A London court jailed two members of the Scattered Spider cybercrime collective for five years and six months each on 16 July over a 2024 attack on Transport for London’s network, a case US prosecutors have separately linked to a $115 million crypto ransom scheme.
Thalha Jubair, 20, from East London, and Owen Flowers, 18, from Walsall, admitted compromising TfL’s systems after the National Crime Agency and City of London Police traced the intrusion to them. The pair pleaded guilty at Woolwich Crown Court on 22 June, the day their trial was due to begin, and returned for sentencing on 16 July.
What the Breach Cost TfL
Jubair and Flowers infiltrated TfL’s network between 31 August and 3 September 2024, forcing all 28,000 employees into an office to reset passwords and leaving TfL with £29 million in loss and recovery costs. The breach reached the Oyster refunds system and shut down the photocard application for children and young people.

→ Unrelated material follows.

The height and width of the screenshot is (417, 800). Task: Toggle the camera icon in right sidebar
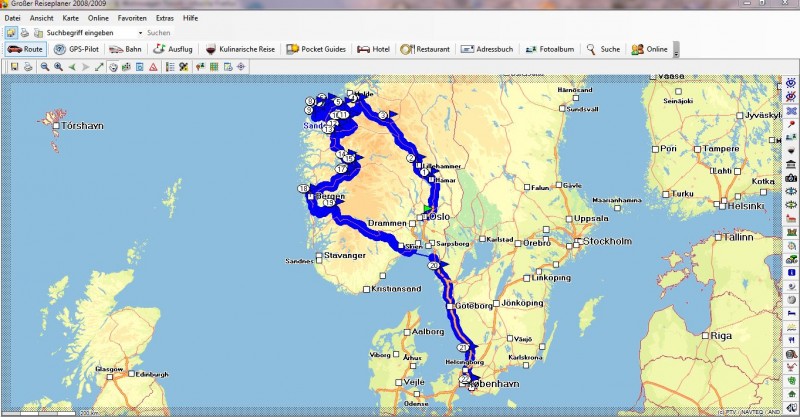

Officers first arrested Flowers over the TfL attack on 6 September 2024, then uncovered evidence of intrusions at US healthcare providers SSM Health Care Corporation and Sutter Health. Searching his home, they seized laptops, hard drives and USB sticks, among them an Acer laptop holding a screenshot of network connectivity to TfL infrastructure and videos Flowers had recorded of Jubair moving through the systems during the attack.
Flowers breached strict bail conditions twice, in March and May 2025, before trial. “This has been a lengthy, highly complex and painstaking investigation,” said Paul Foster, head of the NCA’s National Cyber Crime Unit.
The US Case and the Crypto Trail
A complaint unsealed in the District of New Jersey charges Jubair, known online as “EarthtoStar” and “@autistic,” with conspiracies to commit computer fraud, wire fraud and money laundering tied to at least 120 network intrusions and extortion involving 47 US entities. Victims paid at least $115 million in ransom across the scheme, which ran from May 2022 to September 2025. The group gained entry through social engineering, stole and encrypted data, then demanded payment to restore access and prevent leaks.
The complaint places Jubair inside intrusions of a US critical infrastructure company and the US Courts in October 2024 and January 2025. Ransom payments from at least five victims moved to wallets on a server he controlled. Law enforcement seized that server in July 2024 along with roughly $36 million in cryptocurrency, and Jubair moved about $8.4 million from one victim to another wallet during the seizure.
Jubair faces up to 95 years in prison if convicted in the United States, where prosecutors track Scattered Spider under the names Octo Tempest, UNC3944 and 0ktapus. Jubair is not the only alleged member facing US charges, with the Justice Department separately extraditing Peter Stokes from Finland over a related scheme tied to more than 100 intrusions and over $100 million in crypto ransom payments. Crypto hack losses reached $75.9 million in June across 40 incidents, and Chainalysis figures put the median ransom demand at $59,556 in 2025, up from $12,738 a year earlier.